Showing posts with label podcast. Show all posts
Showing posts with label podcast. Show all posts

Sunday, March 25, 2007

Squids!

It's been a while I know. The three of you who read these posts will be happy to know, however, that I've been busy on the work front and come up with a few extra bits and pieces for the Guardian's science podcast. That, by the way, is going from strength to strength. We have a new myspace page so please become our friend and leave us some lovely comments.

On the articles front, here's something I did for the paper at the weekend on people's fascination for monsters of the deep. The article in the paper is a shortened version of the piece below, spurred on by the discovery of a Colossal squid in the Ross Sea by New Zealand fisherman.


Before Google Earth come along, cartographers would often write three words on the edge of their maps, a shorthand for the mysteries that people were convinced lay beyond the edge of the known world: here be monsters. Fuelled by tall tales of mermen and sea serpents recounted by generations of world-weary sailors, the oceans of the world became a repository for legions of terrifying creatures.As sea monsters go, the Kraken is king. The size of a floating island, legend has it that the squid-like creature could cripple warships with its immense tentacles, dragging unlucky sailors into whirlpools and on to the dark of the ocean below. As Alfred Tennyson put it: "Far far beneath in the abysmal sea/His ancient, dreamless, uninvaded sleep/the Kraken sleepeth”.
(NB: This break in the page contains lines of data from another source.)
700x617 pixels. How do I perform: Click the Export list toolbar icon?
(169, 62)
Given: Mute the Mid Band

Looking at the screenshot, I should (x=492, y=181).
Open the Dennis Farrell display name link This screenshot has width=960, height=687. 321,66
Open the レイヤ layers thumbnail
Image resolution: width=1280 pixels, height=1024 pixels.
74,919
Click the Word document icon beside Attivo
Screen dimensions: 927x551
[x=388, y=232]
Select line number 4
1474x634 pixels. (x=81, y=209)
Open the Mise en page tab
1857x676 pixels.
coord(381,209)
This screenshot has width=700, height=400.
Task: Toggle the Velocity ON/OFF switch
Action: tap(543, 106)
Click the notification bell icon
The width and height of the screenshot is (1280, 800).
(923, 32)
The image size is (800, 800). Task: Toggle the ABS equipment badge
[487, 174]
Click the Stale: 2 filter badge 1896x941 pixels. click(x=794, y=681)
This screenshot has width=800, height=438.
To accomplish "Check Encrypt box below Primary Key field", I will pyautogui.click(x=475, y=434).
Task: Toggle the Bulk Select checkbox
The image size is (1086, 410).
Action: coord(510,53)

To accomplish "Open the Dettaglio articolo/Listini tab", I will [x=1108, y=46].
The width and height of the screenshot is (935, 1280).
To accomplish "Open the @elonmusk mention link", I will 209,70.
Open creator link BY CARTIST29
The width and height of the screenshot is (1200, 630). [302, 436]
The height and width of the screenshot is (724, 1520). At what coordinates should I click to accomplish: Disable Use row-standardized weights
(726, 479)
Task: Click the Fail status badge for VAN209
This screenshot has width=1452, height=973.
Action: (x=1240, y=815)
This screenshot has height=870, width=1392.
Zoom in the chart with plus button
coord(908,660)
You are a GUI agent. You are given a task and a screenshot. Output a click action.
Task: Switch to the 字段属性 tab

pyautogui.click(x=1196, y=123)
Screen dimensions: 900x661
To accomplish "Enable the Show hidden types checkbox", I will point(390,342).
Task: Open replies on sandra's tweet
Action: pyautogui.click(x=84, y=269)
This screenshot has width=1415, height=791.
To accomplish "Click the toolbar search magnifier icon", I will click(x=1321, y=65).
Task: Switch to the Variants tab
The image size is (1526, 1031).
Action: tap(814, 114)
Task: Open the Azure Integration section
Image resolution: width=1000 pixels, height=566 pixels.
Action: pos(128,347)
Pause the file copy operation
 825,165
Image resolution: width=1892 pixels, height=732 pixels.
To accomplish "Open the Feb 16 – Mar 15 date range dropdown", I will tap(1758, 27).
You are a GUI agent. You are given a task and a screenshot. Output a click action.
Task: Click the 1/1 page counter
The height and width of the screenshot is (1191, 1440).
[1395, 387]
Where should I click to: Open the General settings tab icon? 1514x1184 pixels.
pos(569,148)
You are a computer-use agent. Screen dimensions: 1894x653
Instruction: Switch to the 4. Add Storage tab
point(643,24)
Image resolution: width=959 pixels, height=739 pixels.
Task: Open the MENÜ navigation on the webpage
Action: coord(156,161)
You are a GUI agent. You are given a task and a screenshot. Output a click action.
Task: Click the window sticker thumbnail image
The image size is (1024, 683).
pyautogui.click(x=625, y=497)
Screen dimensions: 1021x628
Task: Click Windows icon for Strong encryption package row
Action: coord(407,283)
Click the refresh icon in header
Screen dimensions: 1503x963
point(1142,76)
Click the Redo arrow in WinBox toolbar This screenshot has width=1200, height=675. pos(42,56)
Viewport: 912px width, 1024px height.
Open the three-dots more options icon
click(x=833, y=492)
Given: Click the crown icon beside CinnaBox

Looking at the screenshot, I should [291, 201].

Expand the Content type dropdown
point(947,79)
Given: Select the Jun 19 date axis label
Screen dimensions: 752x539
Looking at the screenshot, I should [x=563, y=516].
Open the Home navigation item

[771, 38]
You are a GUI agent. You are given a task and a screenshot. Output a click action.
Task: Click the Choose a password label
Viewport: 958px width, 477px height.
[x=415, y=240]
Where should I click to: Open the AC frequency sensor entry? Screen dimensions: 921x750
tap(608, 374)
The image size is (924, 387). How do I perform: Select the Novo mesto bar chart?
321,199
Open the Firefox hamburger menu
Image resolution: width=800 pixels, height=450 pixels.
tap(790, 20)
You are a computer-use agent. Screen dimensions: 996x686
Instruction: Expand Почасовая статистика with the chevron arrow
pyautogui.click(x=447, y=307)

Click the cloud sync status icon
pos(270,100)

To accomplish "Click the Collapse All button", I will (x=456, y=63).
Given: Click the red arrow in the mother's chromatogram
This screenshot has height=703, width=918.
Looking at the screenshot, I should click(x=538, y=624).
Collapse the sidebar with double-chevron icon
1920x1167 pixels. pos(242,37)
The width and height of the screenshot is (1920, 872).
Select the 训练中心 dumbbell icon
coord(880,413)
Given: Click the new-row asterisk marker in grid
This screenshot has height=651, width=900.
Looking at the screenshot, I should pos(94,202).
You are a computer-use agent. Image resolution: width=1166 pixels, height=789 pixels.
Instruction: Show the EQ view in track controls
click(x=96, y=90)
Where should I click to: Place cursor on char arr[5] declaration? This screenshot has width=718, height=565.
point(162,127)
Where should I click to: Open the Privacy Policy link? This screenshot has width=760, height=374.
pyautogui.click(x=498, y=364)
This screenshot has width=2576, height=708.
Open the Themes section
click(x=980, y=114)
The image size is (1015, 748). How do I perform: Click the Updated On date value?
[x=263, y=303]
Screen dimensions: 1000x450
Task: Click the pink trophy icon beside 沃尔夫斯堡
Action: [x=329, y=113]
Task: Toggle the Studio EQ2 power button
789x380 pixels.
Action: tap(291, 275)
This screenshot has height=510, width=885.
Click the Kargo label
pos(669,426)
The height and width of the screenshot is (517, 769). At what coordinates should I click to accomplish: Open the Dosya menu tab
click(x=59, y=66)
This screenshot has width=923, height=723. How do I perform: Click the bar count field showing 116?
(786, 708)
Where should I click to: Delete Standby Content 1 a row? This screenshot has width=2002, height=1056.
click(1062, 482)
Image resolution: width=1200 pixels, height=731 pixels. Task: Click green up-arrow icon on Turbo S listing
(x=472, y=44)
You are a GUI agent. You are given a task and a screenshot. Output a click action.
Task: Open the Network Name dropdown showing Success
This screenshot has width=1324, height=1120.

Fishermen found a real-life Kraken last month in the Ross Sea, off the coast of Antarctica. The largest ever Colossal squid ever seen, the 450kg monster was hauled off to Te Papa Museum in New Zealand. Though scientists are only beginning to study the animal - their immediate problem seems to be how to defrost the animal without damaging it - there is already little doubt that it will provide a remarkable insight into life in the cold southern oceans.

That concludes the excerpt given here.